TikTok: it’s time to protect users

By Michael Wright

Michael Wright compares the toxic side of Tumblr to the appearance of similar tropes on TikTok. 

Content Warning: Contains references to suicide, self-harm, and eating disorders. 

It’s likely that you’ve heard about TikTok; but what exactly is TikTok? The answer is not as simple as it may seem. If you google it, you’ll read that it’s a “short-form video-based social networking app targeted to under 30s.” Ask parents, and you’ll probably get a deluge of complaints about how the app is hoovering up all of their children’s free time. Ask a user and they’ll explain it’s an app where people dance and lip-sync to viral songs. It can seem quite confusing – but the answer seems to lie in the app’s all-powerful, omnipresent artificial intelligence (AI) which has total control over selecting videos that users see.

Unlike most other social networking apps, TikTok decides what you see, not the other way around. Most of the time on the platform is spent scrolling through the for-you-page, an endless jet of content that users can scroll down for hours. When an account is first created, the AI spends time figuring out exactly what hyper-specific blend of videos it thinks the user will engage with most. This can range from innocent dancing videos to tutorials on how to manifest your every desire. There is, however, a darker side to TikTok.

It may seem like the dark ages, but it was only around 2015 that Tumblr was the number one website for anything to do with music, aesthetics, and self-exploration. Remember when pastel coloured Polaroid cameras, The 1975, and pouring water on CDs were all the rage? As many who used Tumblr will remember, the eclectic melting pot of ideas, music, and aesthetics was often a veneer for a much more dangerous side of the website than the core content that users logged in for.

Tumblr often provided a safe space for communities when others rejected them. Thousands of support groups, self-help forums, and blogs formed to help people navigate a world that often seemed as though it wasn’t theirs. This area of Tumblr is perhaps best known for its cross-section of discussions about mental health, sexuality, and gender. However, the anonymous nature of Tumblr often allowed dangerous and toxic ideas to spread. Many accounts on the platform regularly posted damaging content relating to suicide, self-harm, and eating disorders.

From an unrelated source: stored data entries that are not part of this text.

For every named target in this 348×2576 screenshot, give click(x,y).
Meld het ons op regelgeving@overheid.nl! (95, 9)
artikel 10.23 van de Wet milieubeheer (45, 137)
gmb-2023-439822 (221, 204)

Perhaps the most infamous of these was the “pro-ana” movement, which morphed from a seemingly supportive community to one which encouraged disordered eating. Moderation of the platform often took a backseat, allowing echo-chambers to cascade out of control and spill over the fine line between acceptance and promotion.

Tumblr was frequently host to the battleground of the intersection between sexuality and gender, and politics. However, it too often fell victim to its own touted values of self-expression and open-mindedness, allowing hateful and toxic interactions to become the most viral on the website. Discussion on Tumblr felt less oriented around meaningful interaction and dialogue, and more geared toward dangerous feedback loops and endless ideological wars. It does not feel like an exaggeration to suggest that Tumblr was responsible for many of the most ingrained toxic trends and ideas in our generation.

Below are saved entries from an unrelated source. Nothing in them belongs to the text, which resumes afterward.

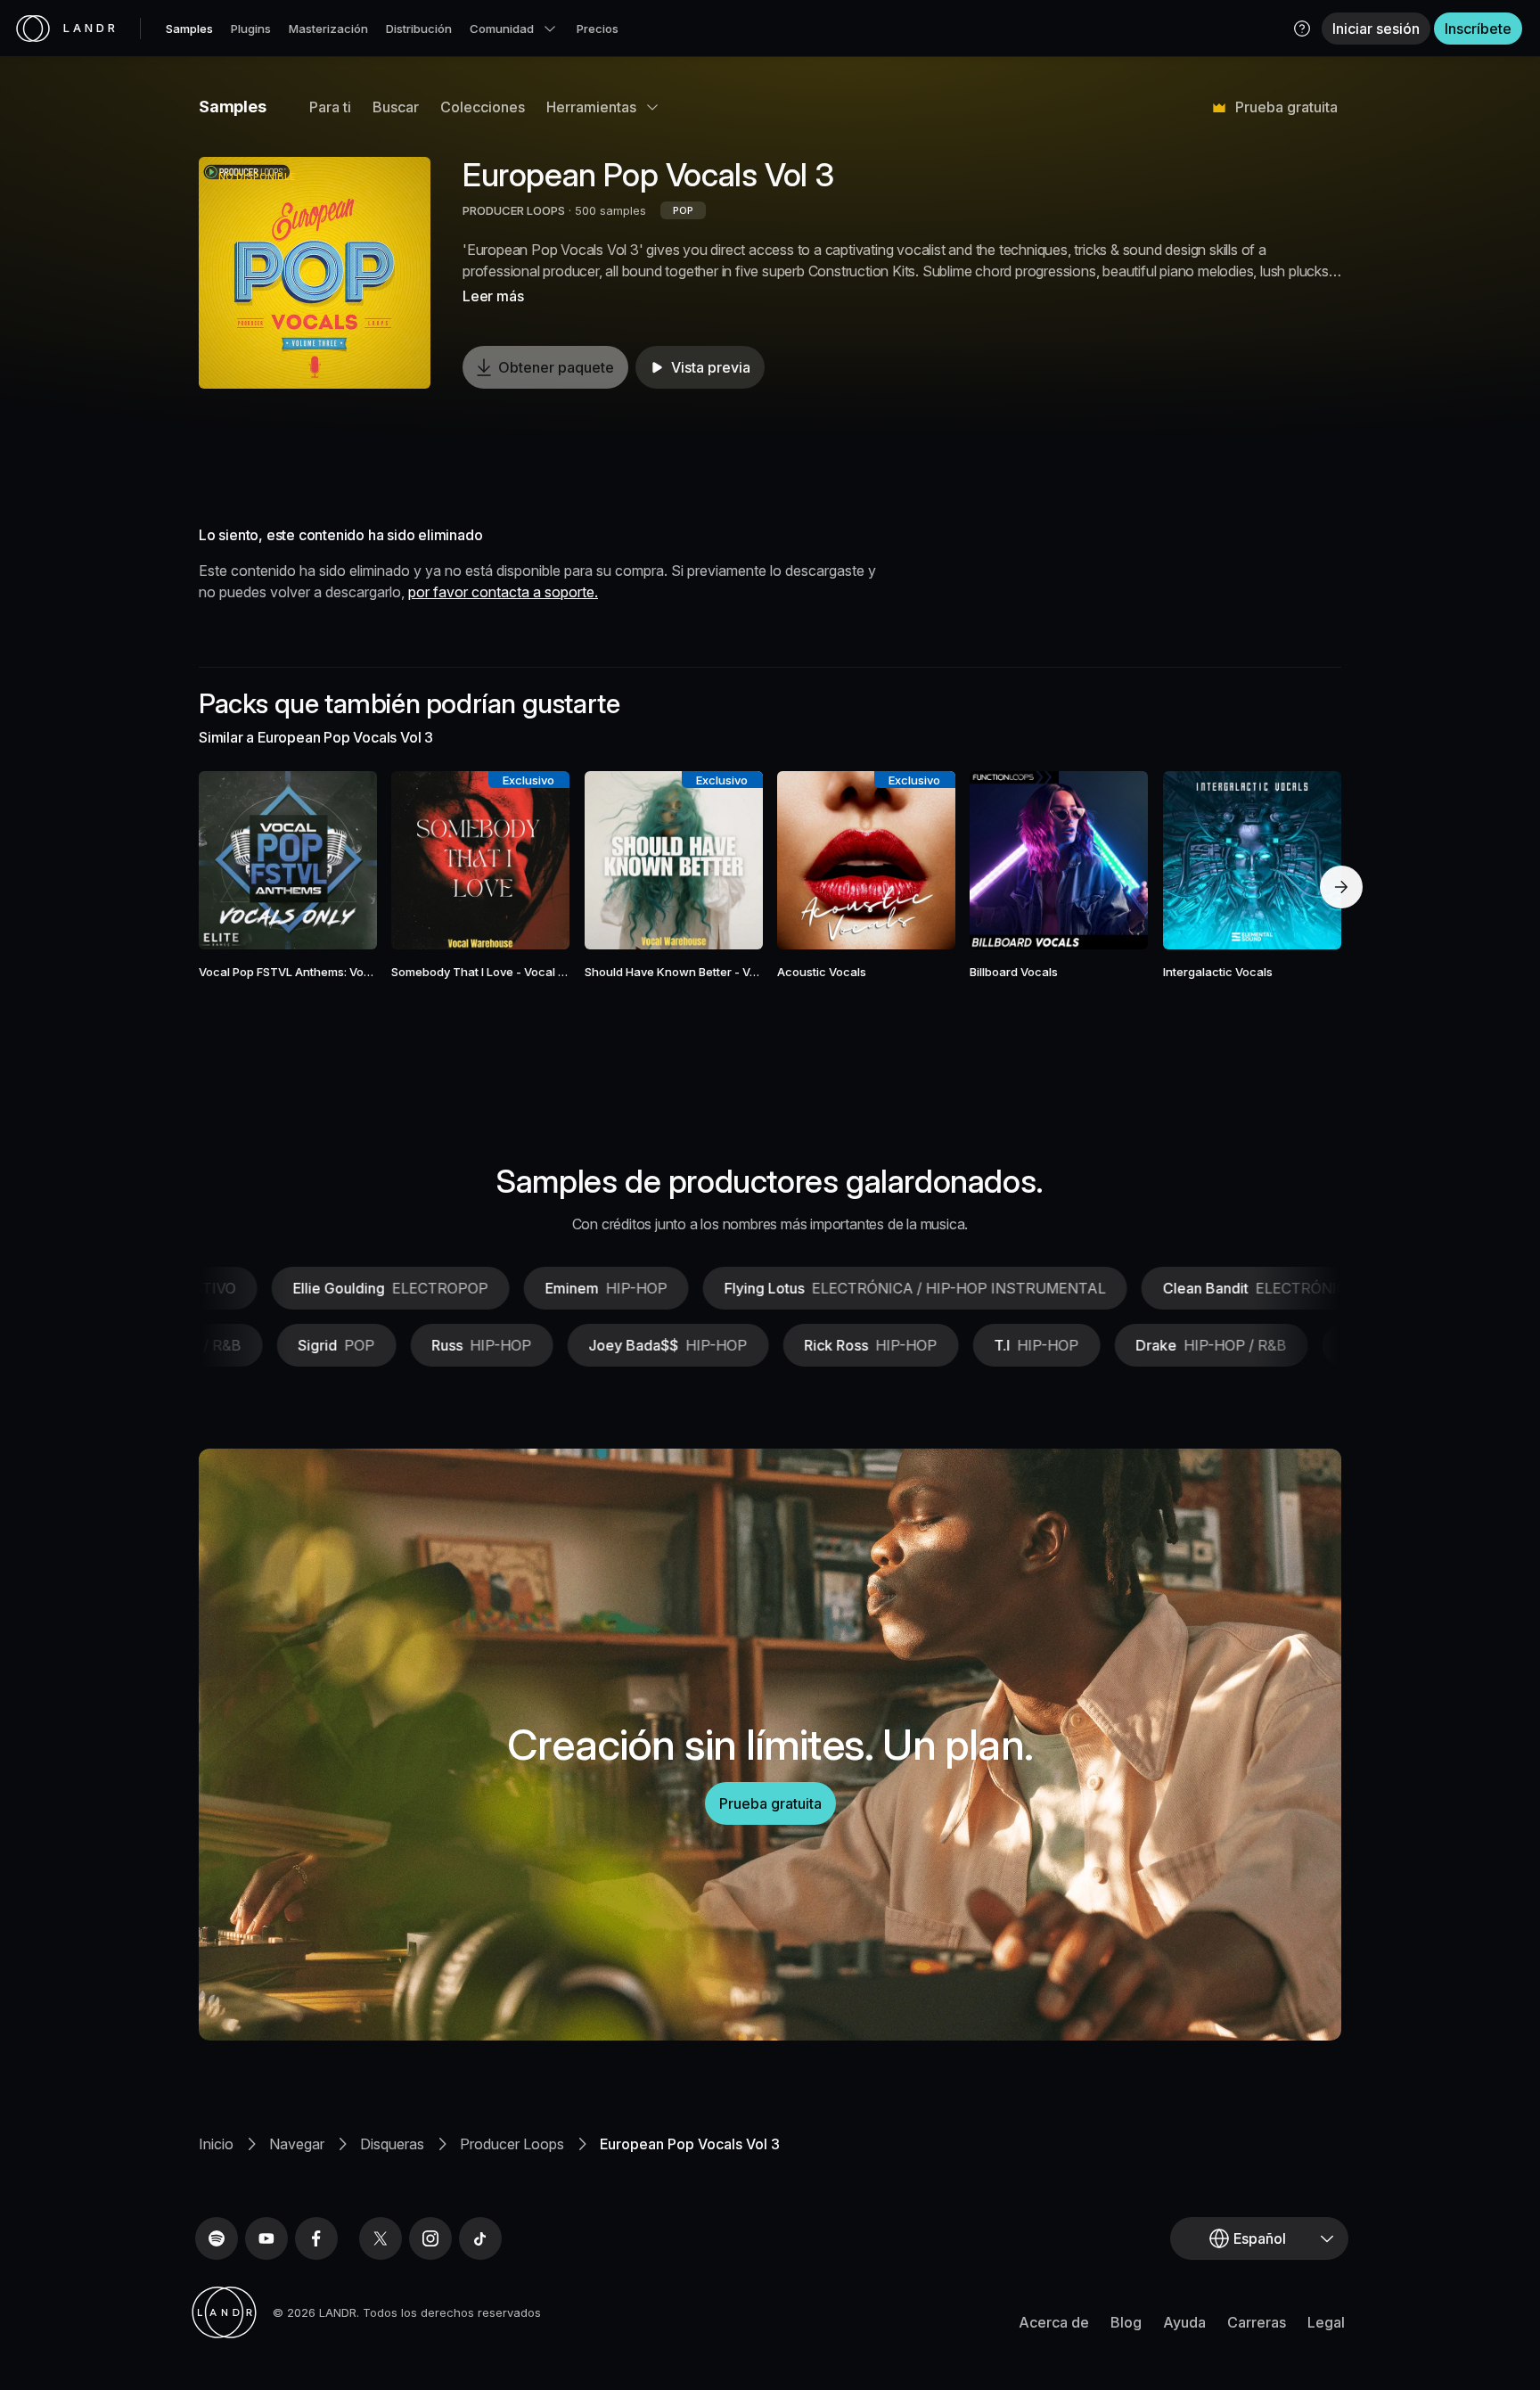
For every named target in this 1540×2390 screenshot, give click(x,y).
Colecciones (482, 107)
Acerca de (1054, 2322)
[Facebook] (316, 2238)
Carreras (1256, 2322)
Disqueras (392, 2144)
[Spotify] (216, 2238)
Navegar (296, 2144)
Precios (597, 28)
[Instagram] (430, 2238)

Tumblr may seem like the distant past, but there has been a worrying resurgence of old Tumblr-esque trends on TikTok. Recently, users have reported seeing a video with tens of thousands of likes appearing on their for-you-page, which promoted dangerous pro-ana content.  Among the kaleidoscope of videos, there has also emerged a new trend of mental-health-related TikToks, which seems more like an endless rabbit hole of jumbled and chaotic content rather than a place to find help. Sitting alongside this genre of videos is a new resurgence of debate around “micro labelling,” which is a topic centered on more specific labels of sexuality and gender. Unfortunately, the discussion usually descends into name-calling and overblown criticism directed towards those who are questioning their identity, regardless of the merits of either side’s argument.

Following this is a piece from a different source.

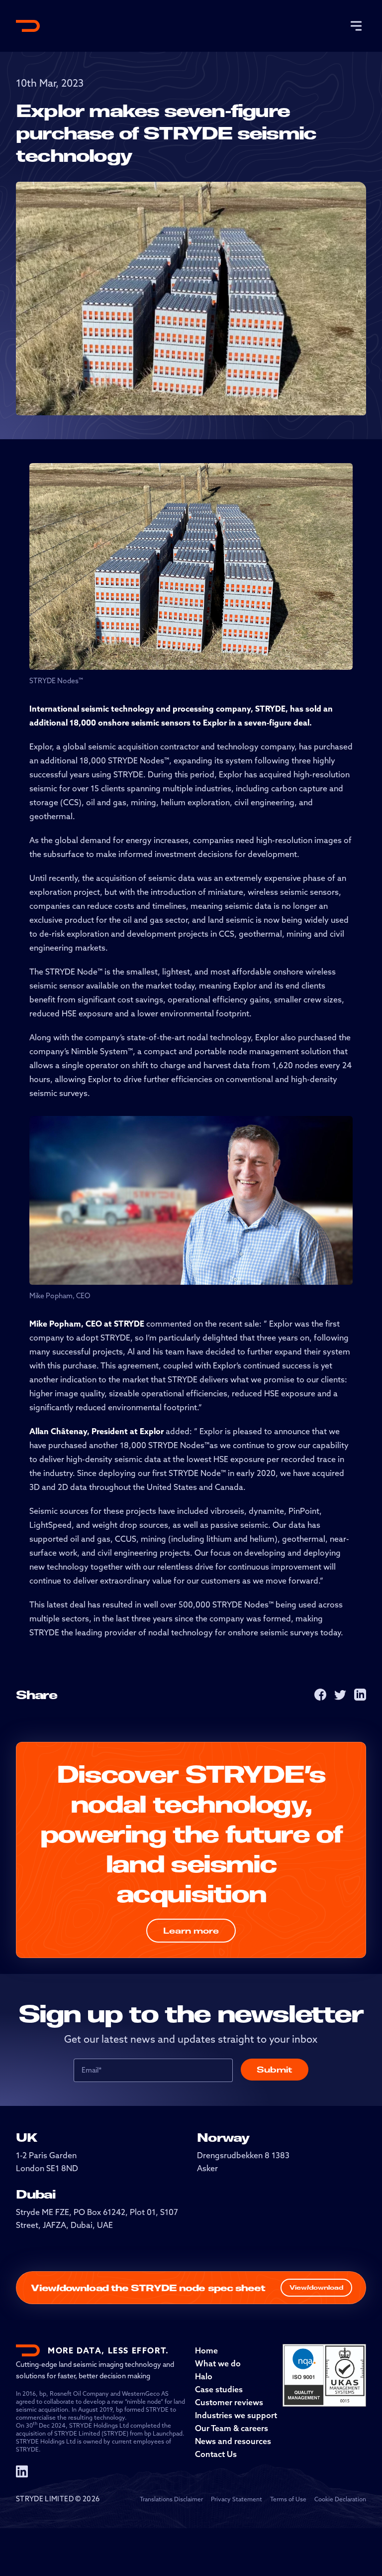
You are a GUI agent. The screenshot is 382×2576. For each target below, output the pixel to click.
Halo (203, 2376)
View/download (316, 2287)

The crux of the issue with both TikTok and Tumblr is not that they provide forums for communities to engage with and help one another; it is that too often trends on each platform present themselves as single sources of truth, which has serious implications for content covering sensitive topics to do with identity and mental health. This is especially concerning given that a huge proportion of TikTok’s users are going through key formative moments in their lives, with many starting secondary school or transitioning from school to university. With increasing reports of shock content slipping past the moderation system, worrying trends relating to mental health, and a resurgence of Tumblr-centric debate, TikTok must assert more oversight on its own platform, take responsibility for the videos which it promotes to users, and help prevent a fresh mental health crisis among its users.